Broome Shire to vote on Kennedy Hill demolition

Glenn Cordingley

Shire of Broome councillors will this week vote on a recommendation to demolish four dwellings deemed unfit for human habitation in an Aboriginal housing community in the town centre.

If the all-clear is given, ratepayers will have to pay about $90,000 for demolition works but council chief executive Kenn Donohoe said he would try to recover the funds from State Government agencies.

The community, known as Kennedy Hill, has a total of 11 dwellings originally built in 1986.

They are under the management of the Mallingbar Community, which is responsible for their maintenance.

The land is vested with the Aboriginal Lands Trust through the Department of Aboriginal Affairs.

Council officials have met with State Government, including the Department of Housing, the Department of Aboriginal Affairs, the Department of Child Protection and WA Police to discuss the condition of the properties, which Shire staff say should be condemned or fixed immediately "in the interests of public health".

Mr Donohoe said the buildings posed a risk to human health and termites had eaten through major structural work, increasing the risk of debris lifting in the event of a cyclone.

He said raw sewage that had back-flowed from plumbing was evident in some of the dwellings.

In some cases toilets, cisterns and fittings such as taps and sinks were missing.
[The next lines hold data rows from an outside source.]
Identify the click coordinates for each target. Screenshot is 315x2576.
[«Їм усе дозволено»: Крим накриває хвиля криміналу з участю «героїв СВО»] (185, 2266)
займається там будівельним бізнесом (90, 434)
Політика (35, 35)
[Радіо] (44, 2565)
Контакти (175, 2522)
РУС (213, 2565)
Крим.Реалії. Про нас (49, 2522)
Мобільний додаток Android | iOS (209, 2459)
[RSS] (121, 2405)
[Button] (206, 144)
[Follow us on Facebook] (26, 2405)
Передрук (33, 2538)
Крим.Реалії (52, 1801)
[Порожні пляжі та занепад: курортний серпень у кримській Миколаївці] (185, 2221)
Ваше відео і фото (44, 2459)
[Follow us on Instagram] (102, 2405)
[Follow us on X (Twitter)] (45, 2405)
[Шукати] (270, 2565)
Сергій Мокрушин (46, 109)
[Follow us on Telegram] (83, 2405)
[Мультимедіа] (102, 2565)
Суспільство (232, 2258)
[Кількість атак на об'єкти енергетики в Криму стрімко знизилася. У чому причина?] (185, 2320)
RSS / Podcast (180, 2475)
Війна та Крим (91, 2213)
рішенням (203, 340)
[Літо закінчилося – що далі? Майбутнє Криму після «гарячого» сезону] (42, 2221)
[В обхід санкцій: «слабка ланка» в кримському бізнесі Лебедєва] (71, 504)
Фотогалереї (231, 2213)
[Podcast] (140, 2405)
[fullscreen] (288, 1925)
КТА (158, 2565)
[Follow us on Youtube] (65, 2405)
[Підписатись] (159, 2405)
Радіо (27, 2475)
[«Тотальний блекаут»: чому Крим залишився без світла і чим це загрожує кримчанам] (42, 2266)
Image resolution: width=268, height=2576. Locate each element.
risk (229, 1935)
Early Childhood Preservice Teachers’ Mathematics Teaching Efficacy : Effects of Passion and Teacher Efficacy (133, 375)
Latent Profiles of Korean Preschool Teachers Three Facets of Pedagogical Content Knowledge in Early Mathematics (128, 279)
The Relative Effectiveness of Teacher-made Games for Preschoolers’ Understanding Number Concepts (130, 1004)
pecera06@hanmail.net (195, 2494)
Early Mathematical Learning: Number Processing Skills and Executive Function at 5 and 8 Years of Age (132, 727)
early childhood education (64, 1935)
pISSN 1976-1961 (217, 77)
Rooms strewn with litter and mattresses on the floor were found to be in a filthy condition.

"The council became involved after advice from the Water Corporation in 2013 that it was going to place restrictions on the community for unpaid bills and significant water leakage," Mr Donohoe said. "This prompted Shire staff to investigate the four dwellings that were not under a Department of Housing arrangement and staff recommended that these buildings are not habitable for humans and pose an unacceptable public health risk to the wider community."

Mr Donohoe said Shire staff stepped in because the risks were broad and dangerous.

"It is also understood that squatters are using a disused office building on the site for accommodation," he said.

"This will be one of the buildings recommended for removal."